Experiment 051: Lock-free reader pool with atomics

Date: 2026-04-15

Status: Rejected (not attempted — optimization target is dead code)

Problem

The reader pool uses sqlite3_mutex_enter/leave around a linear scan of up to 16 reader slots in acquire_reader (resqlite.c:891). Under contention (8 concurrent reads), the mutex serializes pool acquisition. A lock-free approach using atomic_compare_exchange_weak on in_use flags could eliminate the mutex overhead (~20-25ns per lock/unlock pair on ARM64 vs ~3-5ns for a CAS).

Why Not Attempted

Cross-referencing with experiment 030 (dedicated reader assignment) revealed that the mutex path is dead code in the current architecture. Each Dart reader worker isolate calls resqlite_stmt_acquire_on(reader_id) which bypasses acquire_reader entirely — no mutex, no pool scan. The generic resqlite_stmt_acquire (with mutex) is only used by resqlite_db_status_total (a diagnostic function) and as a fallback path that the Dart code never takes.

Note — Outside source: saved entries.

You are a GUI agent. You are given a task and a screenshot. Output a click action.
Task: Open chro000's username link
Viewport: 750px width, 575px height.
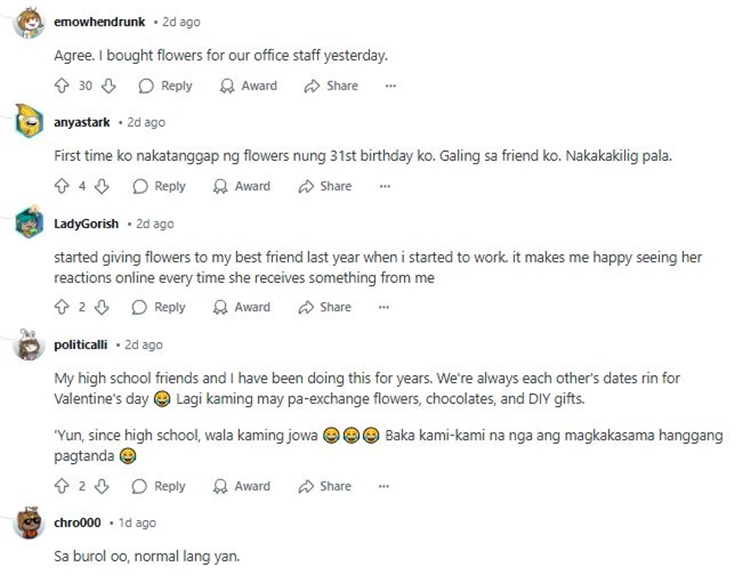(x=77, y=523)
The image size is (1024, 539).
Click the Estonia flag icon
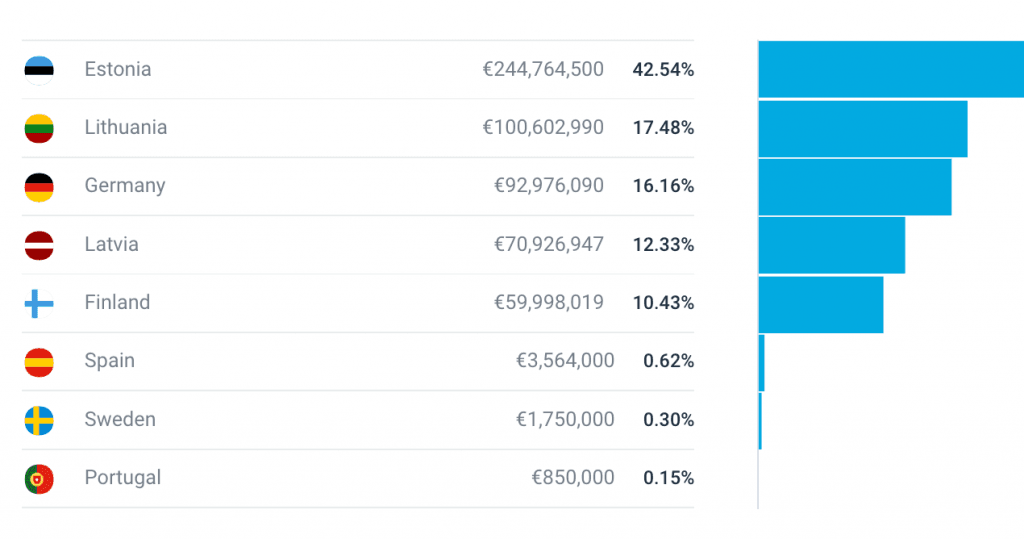pyautogui.click(x=39, y=69)
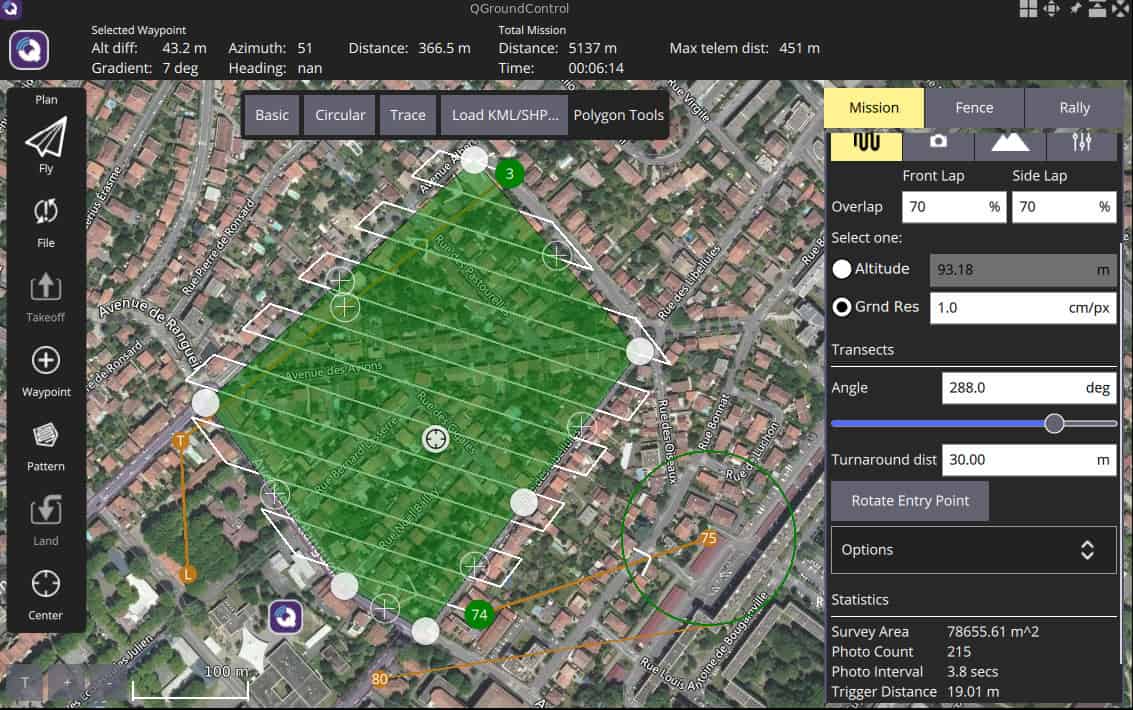Open the statistics sliders icon in the survey panel

point(1083,143)
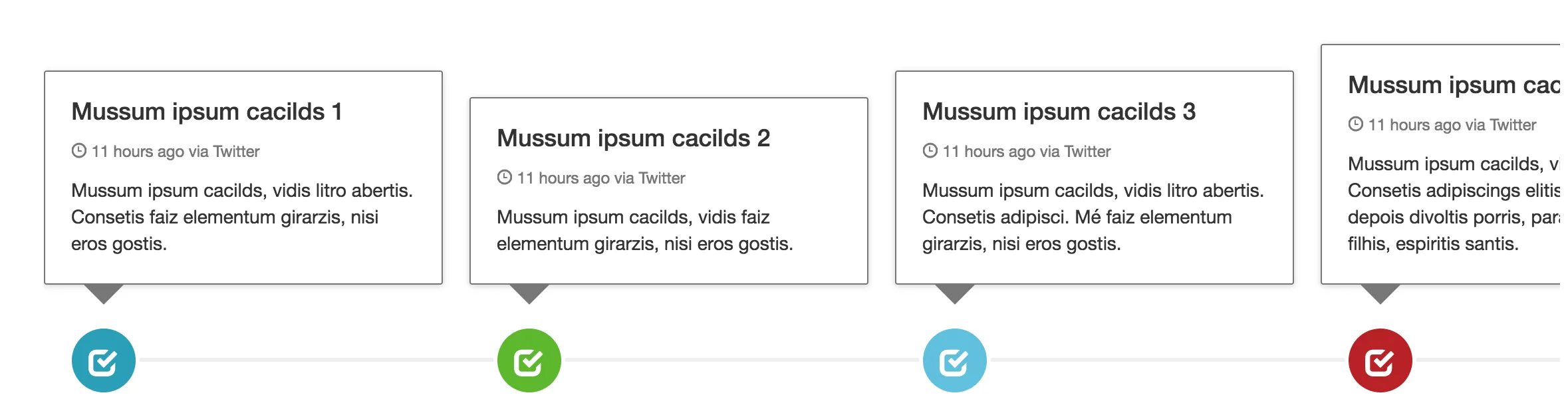Image resolution: width=1568 pixels, height=419 pixels.
Task: Click arrow pointer under second card
Action: [529, 293]
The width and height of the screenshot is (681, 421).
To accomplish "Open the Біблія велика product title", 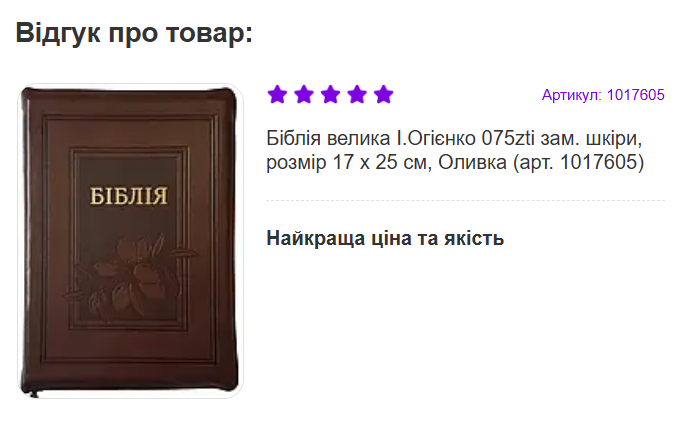I will point(455,150).
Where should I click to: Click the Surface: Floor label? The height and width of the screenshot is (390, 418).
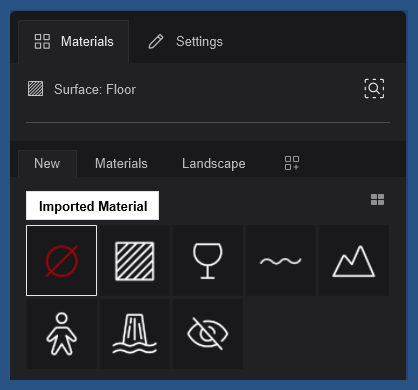coord(95,89)
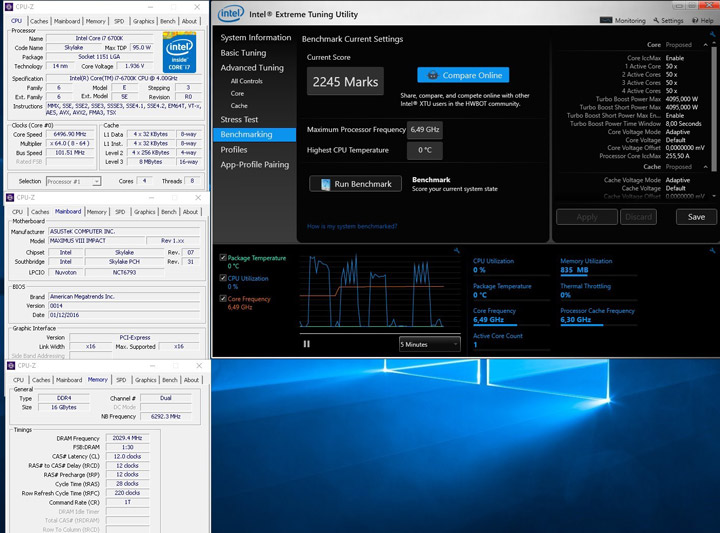Viewport: 720px width, 533px height.
Task: Disable the Core Frequency graph checkbox
Action: 222,298
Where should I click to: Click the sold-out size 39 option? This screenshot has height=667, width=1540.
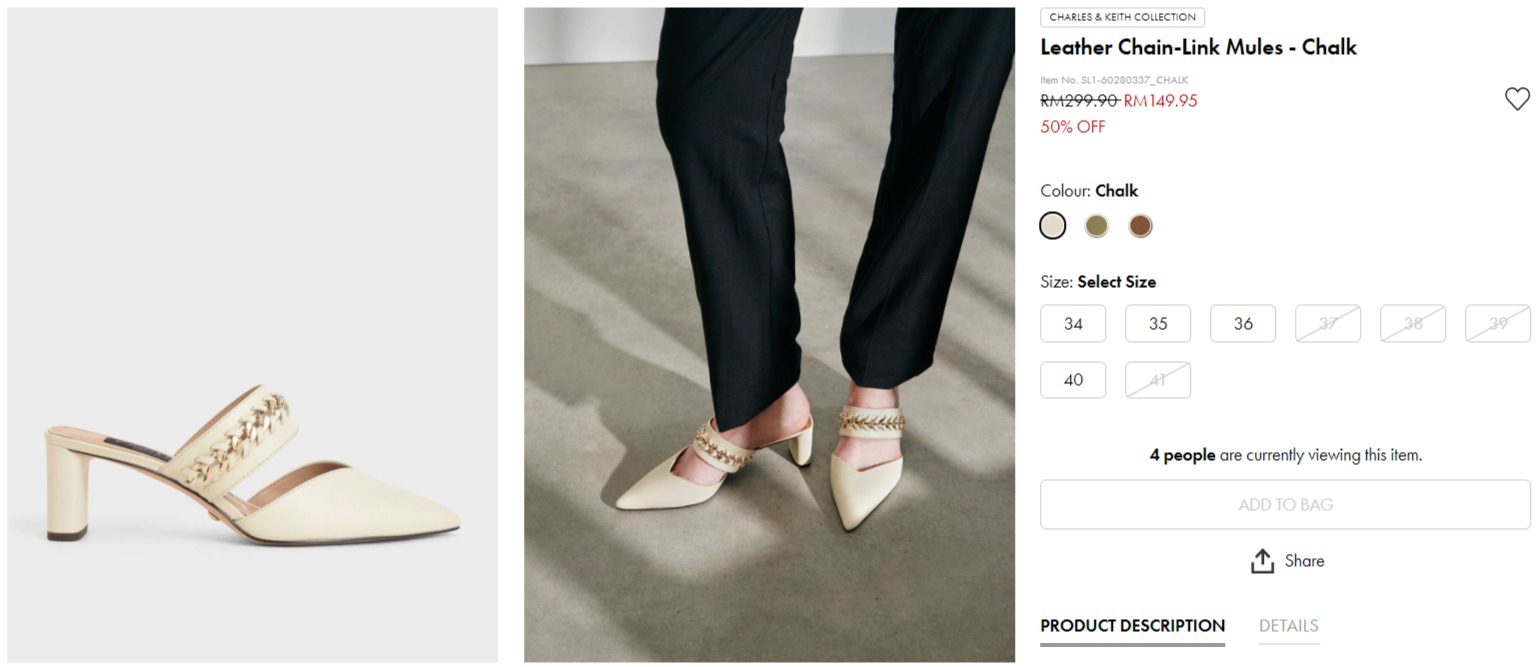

Experiment 030 already solved the contention problem at a higher level: by assigning dedicated readers to workers, it eliminated per-query pool coordination entirely. Making the unused pool path lock-free would be dead-code optimization.

Decision

Rejected — not attempted. The optimization target doesn't exist in the live code path. The pool_mutex could be removed entirely in a cleanup pass, but that's a code quality change, not a performance experiment.

This was also a good lesson in cross-referencing existing experiments before implementation. A quick check of 030 saved hours of work that would have shown no benchmark signal.